» Provided records
# # # # #

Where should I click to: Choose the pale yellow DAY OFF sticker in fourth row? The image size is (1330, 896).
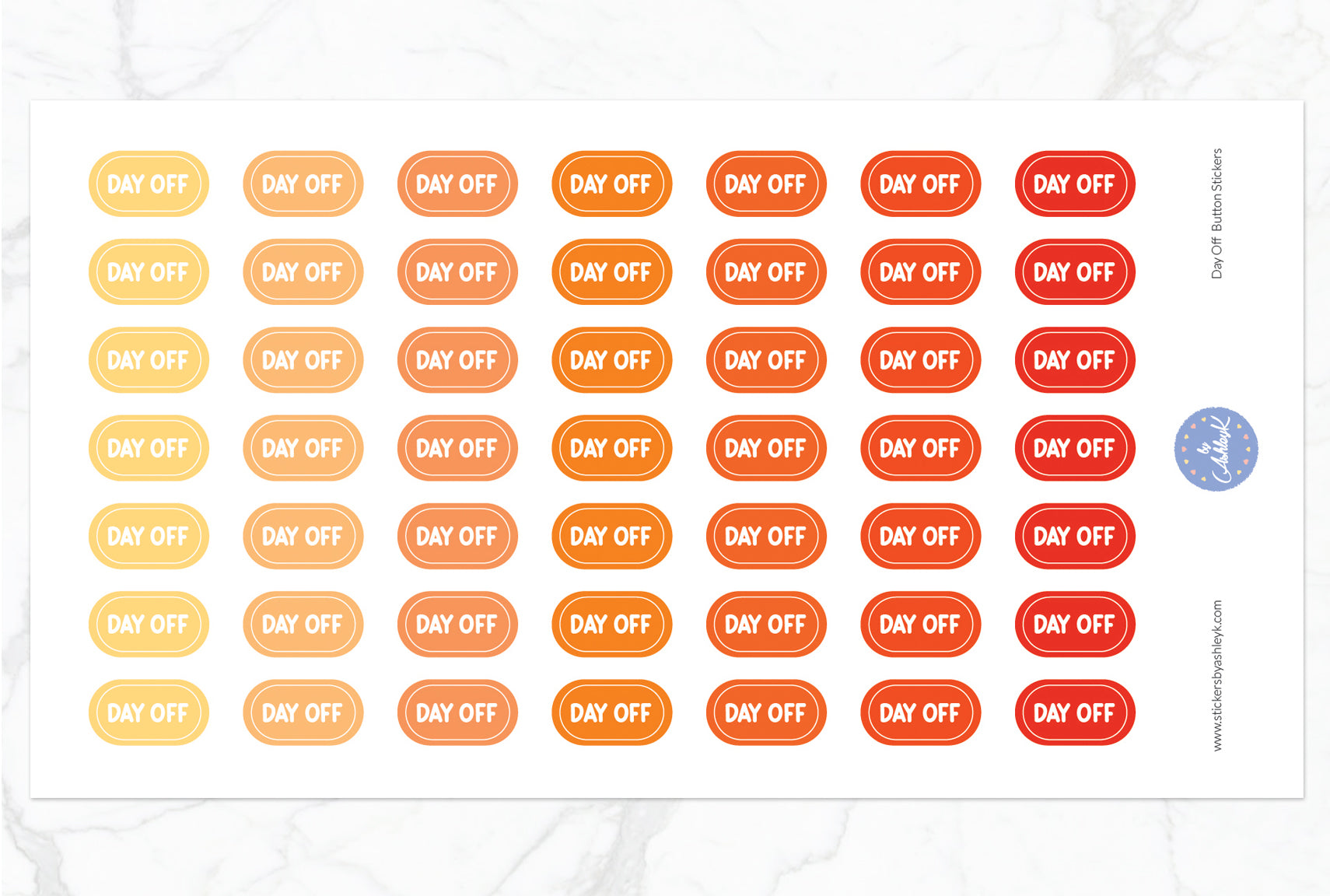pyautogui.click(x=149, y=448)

# # # # #

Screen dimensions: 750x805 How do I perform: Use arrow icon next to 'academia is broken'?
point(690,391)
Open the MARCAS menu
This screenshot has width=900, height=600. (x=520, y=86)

# # # # #

» What to produce
Copy out again every line, starting with the line that contains "Where should I" and going on through the line that contains "pyautogui.click(x=149, y=448)". Keep the item text as it is, but shift each coordinate in the answer up by 90, and leave the picture out.

» Task result
Where should I click to: Choose the pale yellow DAY OFF sticker in fourth row? The image size is (1330, 896).
pyautogui.click(x=239, y=538)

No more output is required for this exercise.